What I suggested instead is the imperative to distinguish metalanguage from language in one’s discourse. You can always do this, and you can always do more of it because you keep generating the distinction. And it’s always productive, because you can always bring out more implicit features of your thinking, which is certainly one of the primary activities “thinking” refers to. Now, metalanguage in Olson’s sense is anything that tells you, implicitly or explicitly, how to imagine or judge a representation of events whose meaning would have been unequivocal had you been on the scene reproduced by the prose. All of those words that are essentially more specialized versions of “think,” “say” or “know” (“consider,” “examine,” “explain,” “imply,” “conclude,” “extrapolate,” and dozens if not hundreds of others) are metalinguistic. In the more expanded version I’m proposing, I’d like to push the line all the way back, to the semantic primes themselves: think, say, know, want, and so on. The metaphysical view of these terms, derived from the metalinguistic inquiry into the declarative sentence, is that there is something in us, an activity, that, once we identify and study it, we can call “thinking,” knowing,” or “wanting.” In other words, we just apply the name to something already there. There’s something there, of course, insofar as we repeat and vary phrases and sentences to ourselves, and that activity issues in things that we say, but to assume that we have a word, “think,” and that therefore there must be something inside us that “thinking” refers to, and so we can isolate, define, study and improve that activity is to create a false problem—a problem, moreover, created by the metaphysical assumption that the declarative is the primary linguistic form. “Think” is a word that is used in a lot of different ways, many of which have nothing to do with any reference to a mental activity occurring somewhere “in” us. If I ask someone, “what do you think of that?,” I’m not asking him to articulate the cognitive processes at work in his mind when he is confronted with “that.”

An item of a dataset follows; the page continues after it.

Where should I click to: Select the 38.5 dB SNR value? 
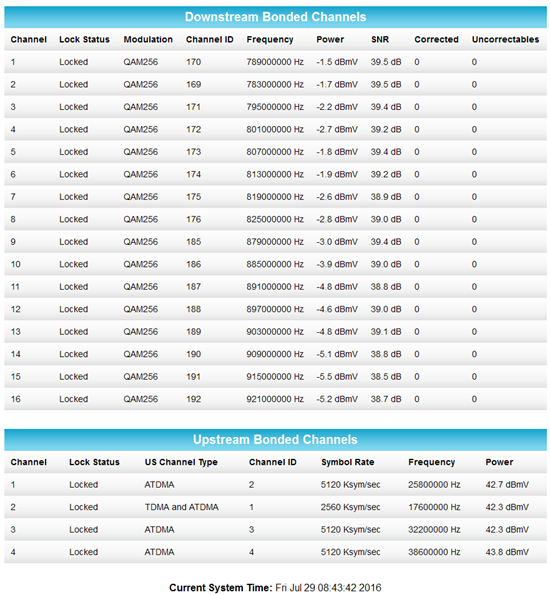[x=386, y=376]
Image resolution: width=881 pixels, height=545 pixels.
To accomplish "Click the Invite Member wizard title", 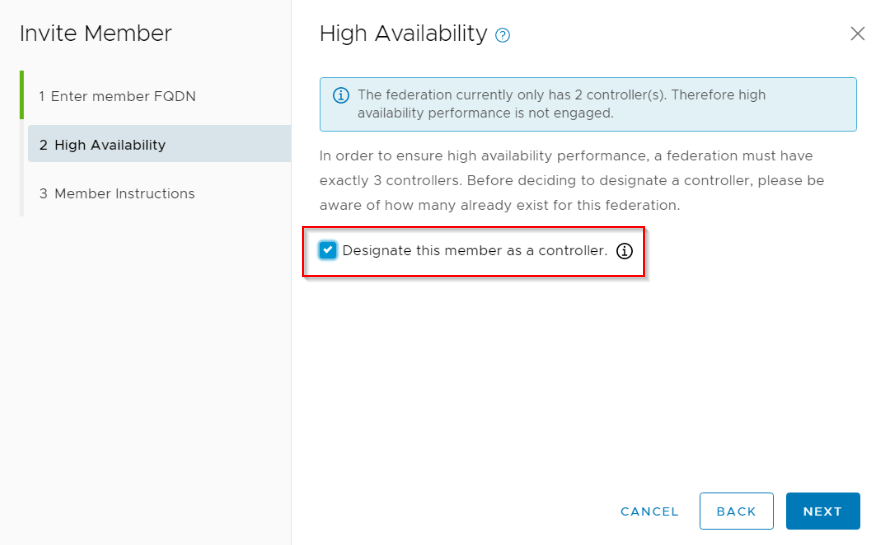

So, if “think” is, not so much metalanguage, as possessed of a metalinguistic dimension, in what, exactly, does that consist? First of all, it consists in the limits of using “think” as an imperative. You can tell someone to think in general, or to think about something; you can’t command someone to think specific thoughts, though. If he thought the thoughts you told him to think he wouldn’t really be thinking them. So, when we say someone is thinking we are saying we would expect him to say something different than anyone else would. When I ask someone what he thinks of something, I’m asking him to say something only he would say about it. So, when I speak about thinking, I’m really thinking about speaking. And I’m not thinking about knowing, because if we all know something, we would all say the same thing. But there is something happening when someone is asked to say something only he could say that we don’t have words for, even though it’s undoubtedly taking place in language. So, “think” is metalinguistic insofar as it refers to and assesses that process (if I ask someone what they think about something and they say exactly the same thing as someone else I’ll be disappointed—I might tell him he’s not really thinking) but without providing an operable imperative for advancing it. The way, then, of displaying the distinction or boundary between language and metalanguage in thinking, then, is to refer to some of that silent playing and working with received chunks of language that made it possible to say what only you would say, and to mention the word “think” as part and also not part of that process. Asking someone to think is asking them to be a center that iterates the originary center, and one can ask oneself to think and thereby let the center speak through you.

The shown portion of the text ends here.